It's 7.45 and still no sign of a band setting up, with it feeling distinctly non Bavarian inside The Stables.  I check their Facebook page and am dismayed to find out that the event has been cancelled due to a bit of bloody rain!!



Still, we're out now, and Herself has just discovered we can order drinks to our table using the QR code, and they're quicker with the table service than they are serving at the bar.  How convenient.  It got messy, very messy.



Saturday 21 October

I won't lie to you, but after last night's shenanigans, lifting my head off the pillow at 8am was a painful experience, let alone dropping a soaking wet canopy and packing away.  It was a slow and steady process, and it was 10am before we're surrendering the barrier card and toilet key in return for having our Caravan Club membership card returned  that they'd been keeping hostage.
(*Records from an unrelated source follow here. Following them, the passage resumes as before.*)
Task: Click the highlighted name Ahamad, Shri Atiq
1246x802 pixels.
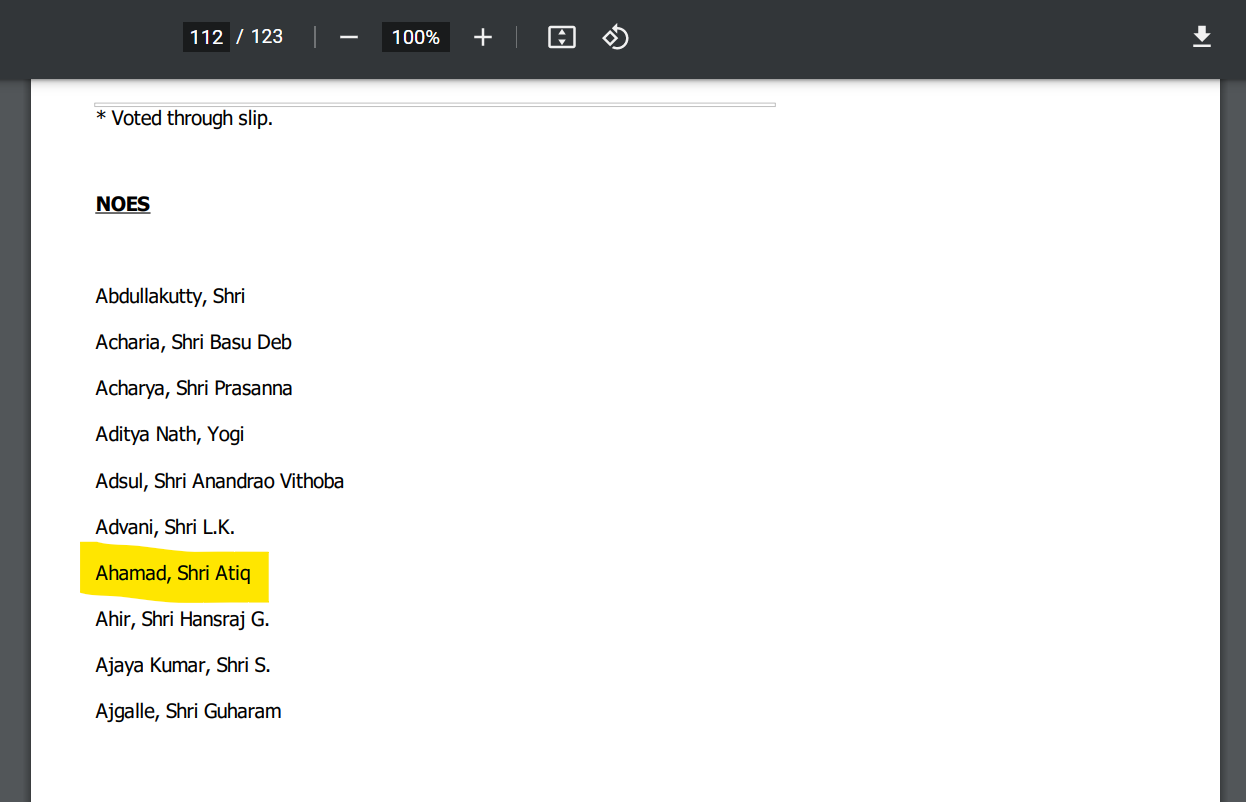Action: (x=173, y=573)
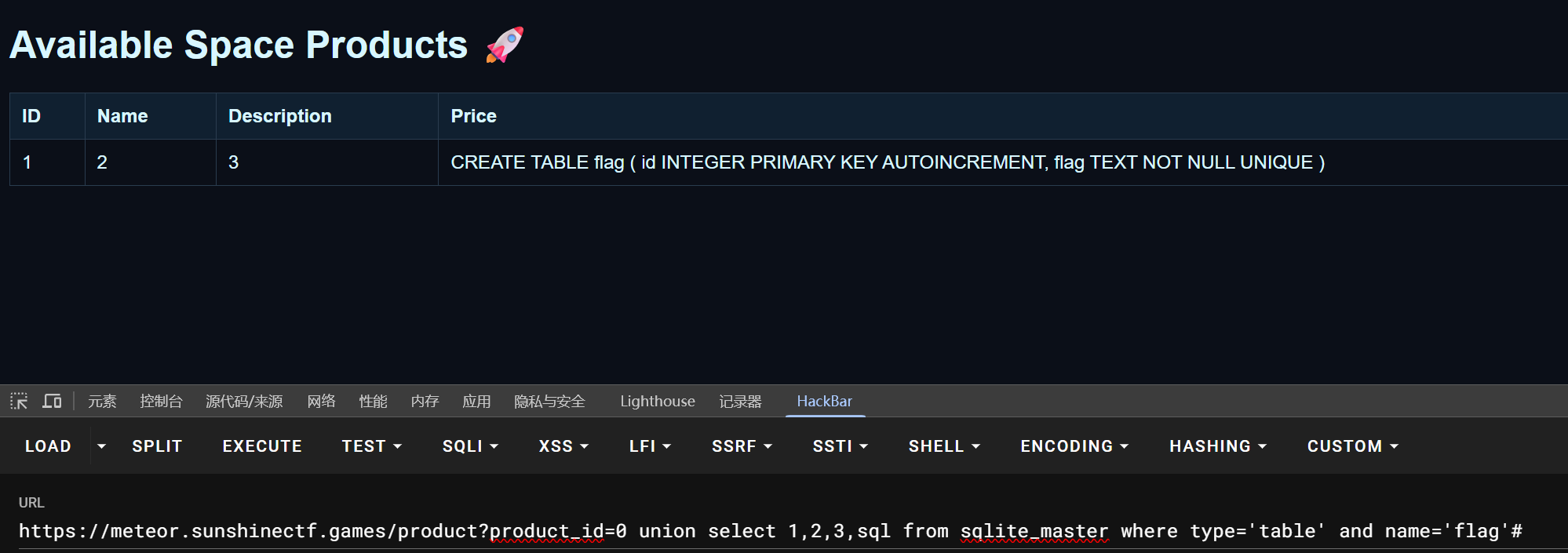Click the inspect element picker icon
Screen dimensions: 1568x553
point(19,402)
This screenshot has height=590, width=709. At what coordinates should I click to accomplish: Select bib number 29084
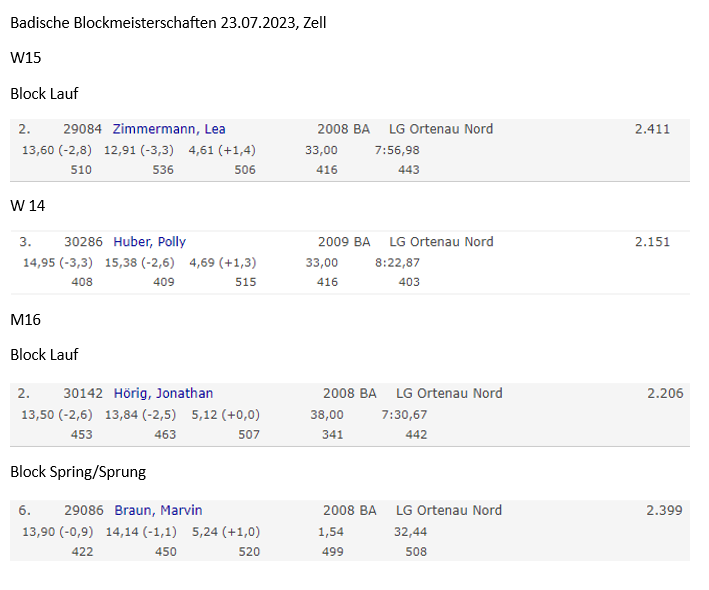(x=82, y=129)
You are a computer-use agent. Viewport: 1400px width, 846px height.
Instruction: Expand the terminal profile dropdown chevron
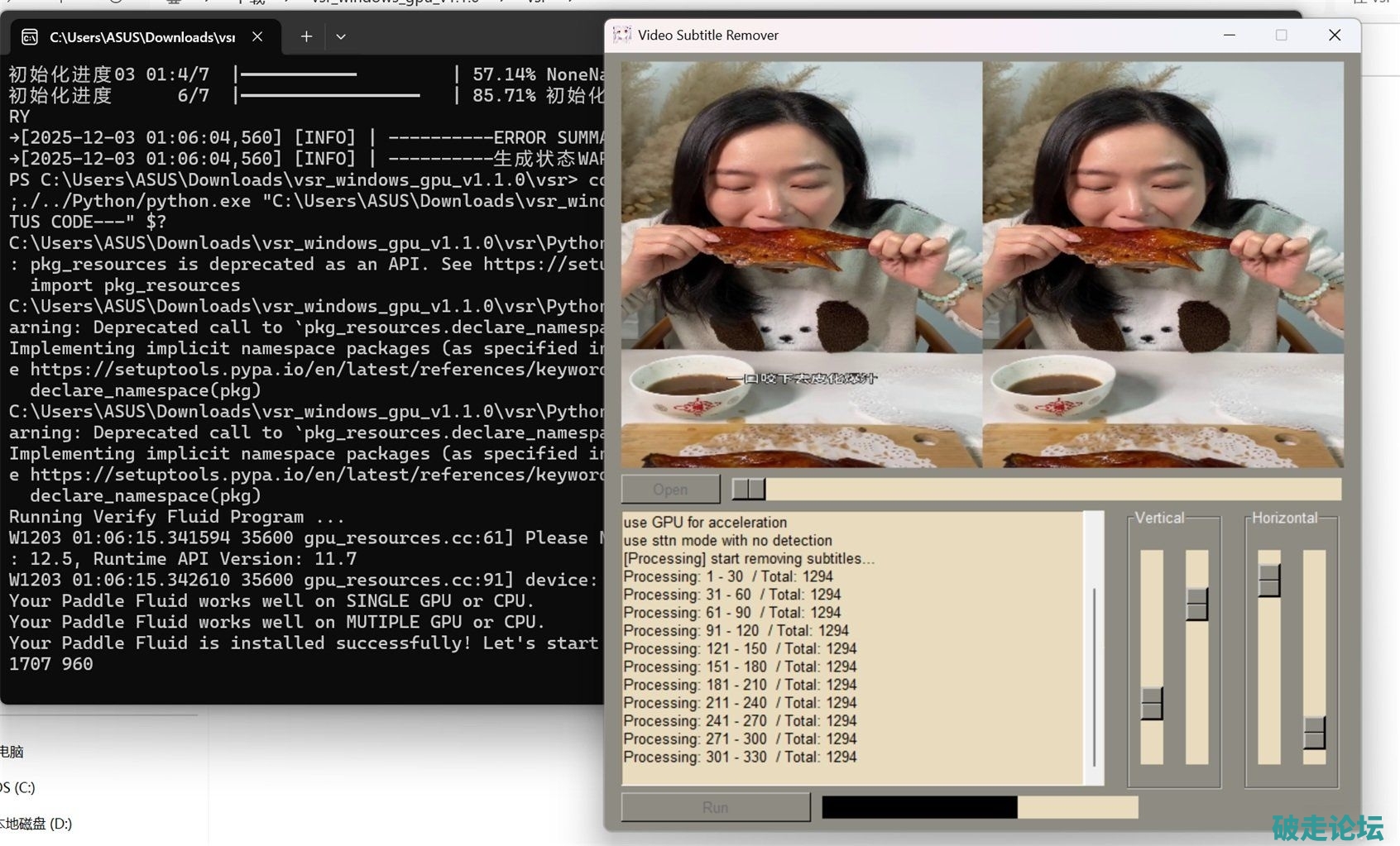coord(341,37)
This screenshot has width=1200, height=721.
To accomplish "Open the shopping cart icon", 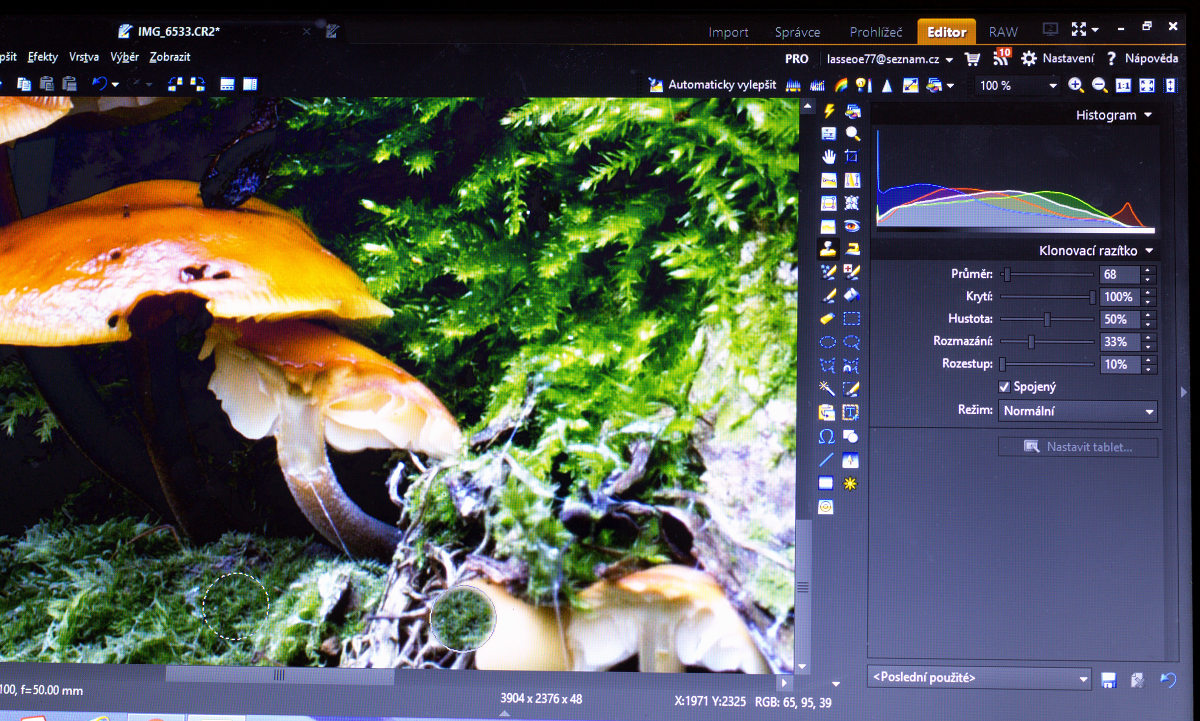I will (972, 59).
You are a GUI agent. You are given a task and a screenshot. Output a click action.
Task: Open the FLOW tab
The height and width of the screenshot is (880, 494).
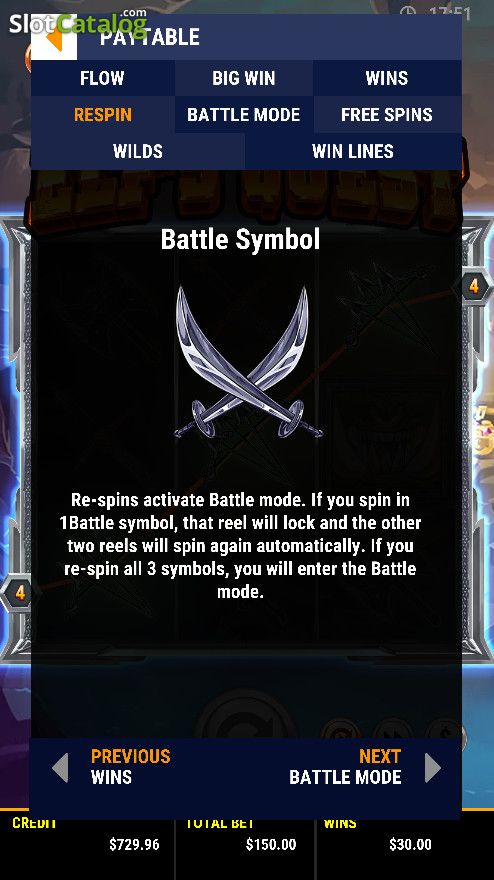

The tow home was torture, with the going extremely slow.  We were stuck in a snake of traffic behind a livestock wagon all the way from Aberystwyth to Llandysul. 33 miles at 30mph max.  Not once did he think to pull over to let faster moving traffic pass.

We had a great week up in the mountains.  Did a couple of superb walks, and spent far too much time (and money) in the pubs of Betws y Coed.  That's 54 nights away so far in 2023, which is 20 more than last year and just a few short of 2019 when we bought our current van.